━━ Reading passage

Alexandria mayor seeks funds to keep buildings safe after Florida condo collapse

In the wake of a condo collapse in Miami that has claimed at least 90 lives, the mayor of Alexandria is requesting that Virginia’s leaders free up funds to ensure the city’s high-rise buildings are safe.

In a letter to Gov. Ralph Northam last week, Mayor Justin Wilson said he has received numerous questions from Alexandria residents about building safety.

“I think for us in Alexandria, this is an issue that hits us harder than perhaps almost any other community in Virginia, because we have most of the older multifamily buildings that exist in Virginia,” Wilson told WTOP.

He called it a “uniquely Alexandria issue for us.”

“There are approximately 57 high-rise buildings in Alexandria that are at least 40 years old. We have 51 high-rise buildings in the city built without sprinklers, which is the most of any locality in Virginia. Finally, a 2007 Virginia Housing Commission survey of Virginia localities indicated that the City of Alexandria has most of the older high-rise residential building in the Commonwealth,” Wilson wrote in his letter.

━━━━
━━ Rows

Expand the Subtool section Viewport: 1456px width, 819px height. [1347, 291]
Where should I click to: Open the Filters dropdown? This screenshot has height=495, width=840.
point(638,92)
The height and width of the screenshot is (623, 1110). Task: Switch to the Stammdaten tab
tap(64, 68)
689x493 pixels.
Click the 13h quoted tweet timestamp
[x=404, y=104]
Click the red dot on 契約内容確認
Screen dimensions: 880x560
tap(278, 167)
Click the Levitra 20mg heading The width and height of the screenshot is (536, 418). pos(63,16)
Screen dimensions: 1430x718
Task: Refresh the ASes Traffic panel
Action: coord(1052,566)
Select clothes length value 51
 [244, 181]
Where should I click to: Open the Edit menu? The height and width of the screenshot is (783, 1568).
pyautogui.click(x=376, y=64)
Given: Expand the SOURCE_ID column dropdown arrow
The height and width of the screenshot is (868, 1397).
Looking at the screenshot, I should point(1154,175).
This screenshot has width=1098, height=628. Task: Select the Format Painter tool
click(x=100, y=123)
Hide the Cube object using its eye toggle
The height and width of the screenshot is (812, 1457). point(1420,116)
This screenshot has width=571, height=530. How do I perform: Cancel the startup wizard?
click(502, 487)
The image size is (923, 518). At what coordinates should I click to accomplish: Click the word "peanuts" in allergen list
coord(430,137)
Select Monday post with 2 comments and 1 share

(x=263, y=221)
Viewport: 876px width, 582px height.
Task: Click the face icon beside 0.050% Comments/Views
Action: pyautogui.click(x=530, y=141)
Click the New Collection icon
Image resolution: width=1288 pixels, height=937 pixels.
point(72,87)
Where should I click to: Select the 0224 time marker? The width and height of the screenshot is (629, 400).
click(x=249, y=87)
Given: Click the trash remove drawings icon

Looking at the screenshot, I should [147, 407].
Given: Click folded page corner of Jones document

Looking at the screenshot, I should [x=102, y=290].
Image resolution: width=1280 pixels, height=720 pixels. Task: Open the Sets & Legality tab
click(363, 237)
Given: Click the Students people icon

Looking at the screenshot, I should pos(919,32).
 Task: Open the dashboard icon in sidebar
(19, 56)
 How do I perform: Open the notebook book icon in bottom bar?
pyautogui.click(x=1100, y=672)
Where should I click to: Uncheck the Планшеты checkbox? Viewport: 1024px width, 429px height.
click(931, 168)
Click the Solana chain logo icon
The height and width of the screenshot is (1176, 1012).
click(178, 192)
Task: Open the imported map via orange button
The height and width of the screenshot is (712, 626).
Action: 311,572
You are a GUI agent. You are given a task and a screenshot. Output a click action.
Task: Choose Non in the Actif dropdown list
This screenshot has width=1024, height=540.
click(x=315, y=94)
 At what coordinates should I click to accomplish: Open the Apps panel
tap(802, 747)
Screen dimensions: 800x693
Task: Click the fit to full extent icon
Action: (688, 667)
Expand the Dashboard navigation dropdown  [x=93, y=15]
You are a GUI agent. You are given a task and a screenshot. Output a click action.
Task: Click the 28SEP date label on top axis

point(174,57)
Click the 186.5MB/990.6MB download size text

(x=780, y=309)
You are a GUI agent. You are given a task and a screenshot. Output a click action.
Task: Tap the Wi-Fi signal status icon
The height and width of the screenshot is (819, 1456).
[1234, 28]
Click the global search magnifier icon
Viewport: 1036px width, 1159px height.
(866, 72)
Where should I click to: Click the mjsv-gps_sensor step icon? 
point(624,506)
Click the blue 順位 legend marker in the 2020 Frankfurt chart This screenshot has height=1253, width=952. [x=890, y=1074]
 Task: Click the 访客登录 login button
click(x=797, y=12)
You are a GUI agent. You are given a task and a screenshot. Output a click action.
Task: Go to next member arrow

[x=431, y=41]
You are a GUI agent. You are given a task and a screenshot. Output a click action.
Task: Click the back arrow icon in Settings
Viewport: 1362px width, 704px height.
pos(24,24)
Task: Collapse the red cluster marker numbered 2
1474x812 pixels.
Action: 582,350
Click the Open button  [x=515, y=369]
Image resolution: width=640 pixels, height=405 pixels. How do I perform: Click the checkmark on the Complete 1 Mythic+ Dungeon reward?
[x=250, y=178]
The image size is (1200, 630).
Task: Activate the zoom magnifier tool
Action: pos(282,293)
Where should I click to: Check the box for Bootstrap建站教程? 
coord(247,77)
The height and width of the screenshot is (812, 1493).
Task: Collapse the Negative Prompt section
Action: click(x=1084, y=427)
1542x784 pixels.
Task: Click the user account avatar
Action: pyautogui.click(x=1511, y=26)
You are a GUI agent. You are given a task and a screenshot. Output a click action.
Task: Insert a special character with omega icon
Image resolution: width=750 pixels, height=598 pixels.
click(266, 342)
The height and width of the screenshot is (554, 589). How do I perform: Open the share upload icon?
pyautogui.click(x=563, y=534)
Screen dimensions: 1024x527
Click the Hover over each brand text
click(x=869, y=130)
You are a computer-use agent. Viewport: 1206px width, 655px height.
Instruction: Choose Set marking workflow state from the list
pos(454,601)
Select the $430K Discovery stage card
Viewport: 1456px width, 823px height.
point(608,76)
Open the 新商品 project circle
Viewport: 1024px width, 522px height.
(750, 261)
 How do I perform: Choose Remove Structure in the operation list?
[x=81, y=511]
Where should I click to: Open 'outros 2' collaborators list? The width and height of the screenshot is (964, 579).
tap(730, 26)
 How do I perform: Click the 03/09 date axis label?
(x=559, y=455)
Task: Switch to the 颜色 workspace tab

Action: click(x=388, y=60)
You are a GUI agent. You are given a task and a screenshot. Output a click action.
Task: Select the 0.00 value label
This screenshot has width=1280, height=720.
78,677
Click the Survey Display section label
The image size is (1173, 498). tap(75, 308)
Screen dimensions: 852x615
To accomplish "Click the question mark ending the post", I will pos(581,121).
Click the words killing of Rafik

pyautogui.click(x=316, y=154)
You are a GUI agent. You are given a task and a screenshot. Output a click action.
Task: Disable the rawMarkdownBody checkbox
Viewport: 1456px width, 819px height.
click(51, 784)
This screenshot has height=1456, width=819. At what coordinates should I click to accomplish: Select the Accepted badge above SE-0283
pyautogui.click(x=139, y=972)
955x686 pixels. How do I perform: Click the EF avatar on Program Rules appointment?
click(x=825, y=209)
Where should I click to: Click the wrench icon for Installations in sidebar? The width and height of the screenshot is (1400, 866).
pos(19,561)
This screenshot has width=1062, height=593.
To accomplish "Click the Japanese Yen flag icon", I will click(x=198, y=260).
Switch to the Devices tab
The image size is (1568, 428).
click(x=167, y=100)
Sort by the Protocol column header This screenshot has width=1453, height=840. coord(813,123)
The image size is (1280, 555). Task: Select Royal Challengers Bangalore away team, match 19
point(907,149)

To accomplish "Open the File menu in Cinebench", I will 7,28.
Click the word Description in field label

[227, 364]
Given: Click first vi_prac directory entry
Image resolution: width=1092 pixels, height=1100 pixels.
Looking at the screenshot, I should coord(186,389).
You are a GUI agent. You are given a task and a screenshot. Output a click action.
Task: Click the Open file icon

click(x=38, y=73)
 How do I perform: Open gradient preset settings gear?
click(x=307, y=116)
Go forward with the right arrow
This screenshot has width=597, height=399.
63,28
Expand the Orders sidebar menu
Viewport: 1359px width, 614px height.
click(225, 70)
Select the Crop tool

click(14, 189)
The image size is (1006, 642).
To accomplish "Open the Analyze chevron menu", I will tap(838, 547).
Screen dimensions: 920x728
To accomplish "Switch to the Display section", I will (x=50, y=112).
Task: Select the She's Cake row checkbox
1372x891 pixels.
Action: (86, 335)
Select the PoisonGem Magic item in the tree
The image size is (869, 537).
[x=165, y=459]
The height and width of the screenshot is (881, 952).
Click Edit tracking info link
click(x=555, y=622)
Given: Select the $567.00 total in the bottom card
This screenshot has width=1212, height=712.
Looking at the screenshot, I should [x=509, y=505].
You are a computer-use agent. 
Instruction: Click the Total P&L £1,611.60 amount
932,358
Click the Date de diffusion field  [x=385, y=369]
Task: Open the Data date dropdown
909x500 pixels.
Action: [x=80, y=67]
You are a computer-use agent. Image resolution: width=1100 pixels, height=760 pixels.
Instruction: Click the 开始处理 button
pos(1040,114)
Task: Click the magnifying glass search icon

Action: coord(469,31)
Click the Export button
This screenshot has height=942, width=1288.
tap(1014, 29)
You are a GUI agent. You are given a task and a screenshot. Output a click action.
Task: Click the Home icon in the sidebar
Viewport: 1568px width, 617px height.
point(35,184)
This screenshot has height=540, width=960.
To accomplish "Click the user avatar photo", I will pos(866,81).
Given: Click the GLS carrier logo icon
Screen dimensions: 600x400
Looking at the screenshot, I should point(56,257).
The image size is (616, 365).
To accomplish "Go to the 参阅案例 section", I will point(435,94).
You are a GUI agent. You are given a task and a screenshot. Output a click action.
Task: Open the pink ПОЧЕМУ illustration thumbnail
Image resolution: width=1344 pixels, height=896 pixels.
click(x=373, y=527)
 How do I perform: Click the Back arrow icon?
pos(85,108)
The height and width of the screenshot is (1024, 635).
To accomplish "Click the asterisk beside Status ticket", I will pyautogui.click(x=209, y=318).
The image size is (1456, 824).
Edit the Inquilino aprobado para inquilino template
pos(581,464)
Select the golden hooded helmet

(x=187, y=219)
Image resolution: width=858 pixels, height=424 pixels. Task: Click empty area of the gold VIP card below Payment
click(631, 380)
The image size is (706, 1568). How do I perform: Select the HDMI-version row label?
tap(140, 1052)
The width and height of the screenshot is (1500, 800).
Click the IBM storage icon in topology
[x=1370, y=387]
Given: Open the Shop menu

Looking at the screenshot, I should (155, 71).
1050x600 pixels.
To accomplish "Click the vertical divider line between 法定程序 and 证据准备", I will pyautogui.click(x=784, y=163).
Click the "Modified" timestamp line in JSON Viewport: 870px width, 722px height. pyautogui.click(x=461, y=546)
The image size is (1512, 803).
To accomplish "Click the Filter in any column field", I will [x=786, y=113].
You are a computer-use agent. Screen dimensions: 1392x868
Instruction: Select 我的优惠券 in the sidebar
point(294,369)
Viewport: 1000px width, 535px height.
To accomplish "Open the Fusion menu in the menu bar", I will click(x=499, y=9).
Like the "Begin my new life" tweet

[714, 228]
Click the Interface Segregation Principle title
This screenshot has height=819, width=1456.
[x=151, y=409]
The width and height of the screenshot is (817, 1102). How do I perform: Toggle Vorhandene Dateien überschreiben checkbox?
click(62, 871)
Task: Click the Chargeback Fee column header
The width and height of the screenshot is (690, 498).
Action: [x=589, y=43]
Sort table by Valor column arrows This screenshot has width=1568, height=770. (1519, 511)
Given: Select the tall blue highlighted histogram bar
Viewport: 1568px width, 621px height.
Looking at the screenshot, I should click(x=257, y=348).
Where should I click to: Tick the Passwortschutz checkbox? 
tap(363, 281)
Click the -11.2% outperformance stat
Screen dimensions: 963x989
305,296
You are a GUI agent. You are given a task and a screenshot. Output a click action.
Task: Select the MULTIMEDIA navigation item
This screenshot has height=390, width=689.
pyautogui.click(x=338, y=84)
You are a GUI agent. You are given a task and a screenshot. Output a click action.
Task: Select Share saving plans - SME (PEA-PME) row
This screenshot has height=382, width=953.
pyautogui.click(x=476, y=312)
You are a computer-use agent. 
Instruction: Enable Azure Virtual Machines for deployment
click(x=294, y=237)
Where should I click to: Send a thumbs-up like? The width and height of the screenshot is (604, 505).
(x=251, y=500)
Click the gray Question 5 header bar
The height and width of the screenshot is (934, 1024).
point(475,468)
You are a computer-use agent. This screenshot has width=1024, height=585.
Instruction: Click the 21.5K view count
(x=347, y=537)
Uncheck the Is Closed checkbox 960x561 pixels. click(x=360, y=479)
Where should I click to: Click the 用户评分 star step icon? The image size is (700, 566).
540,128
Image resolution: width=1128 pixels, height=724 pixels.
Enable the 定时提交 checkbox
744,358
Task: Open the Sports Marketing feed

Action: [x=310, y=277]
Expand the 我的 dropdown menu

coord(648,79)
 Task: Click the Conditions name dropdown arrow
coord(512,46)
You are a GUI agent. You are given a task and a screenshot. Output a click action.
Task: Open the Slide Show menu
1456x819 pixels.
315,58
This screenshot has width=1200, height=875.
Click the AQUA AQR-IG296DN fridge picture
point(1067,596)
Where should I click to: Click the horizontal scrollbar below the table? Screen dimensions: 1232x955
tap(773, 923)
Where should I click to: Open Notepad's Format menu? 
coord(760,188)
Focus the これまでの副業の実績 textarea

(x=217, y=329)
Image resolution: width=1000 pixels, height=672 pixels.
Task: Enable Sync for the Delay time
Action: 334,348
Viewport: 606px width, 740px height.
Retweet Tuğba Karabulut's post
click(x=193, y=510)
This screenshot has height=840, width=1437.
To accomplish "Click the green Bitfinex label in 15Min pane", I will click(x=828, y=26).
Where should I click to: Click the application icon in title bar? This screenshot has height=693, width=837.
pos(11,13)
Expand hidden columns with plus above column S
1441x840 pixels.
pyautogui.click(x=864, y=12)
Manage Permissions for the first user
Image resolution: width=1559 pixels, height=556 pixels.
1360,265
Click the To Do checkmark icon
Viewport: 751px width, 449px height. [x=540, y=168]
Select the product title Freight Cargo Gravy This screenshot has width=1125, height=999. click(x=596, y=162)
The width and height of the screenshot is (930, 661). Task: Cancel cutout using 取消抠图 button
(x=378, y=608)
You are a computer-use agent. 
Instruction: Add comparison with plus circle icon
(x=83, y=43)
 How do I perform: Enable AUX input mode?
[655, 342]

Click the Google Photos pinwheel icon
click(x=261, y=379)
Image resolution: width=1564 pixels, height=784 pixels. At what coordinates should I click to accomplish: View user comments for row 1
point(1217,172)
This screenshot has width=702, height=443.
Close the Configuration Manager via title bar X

━━━━

Requirement:
Answer these questions from the article on Alexandria building safety.
(a) How many lives has the Miami condo collapse claimed?
(b) To whom did Mayor Justin Wilson write his letter?
(c) How many high-rise buildings in Alexandria were built without sprinklers?

Output for this exercise:
(a) At least 90.
(b) Gov. Ralph Northam.
(c) 51.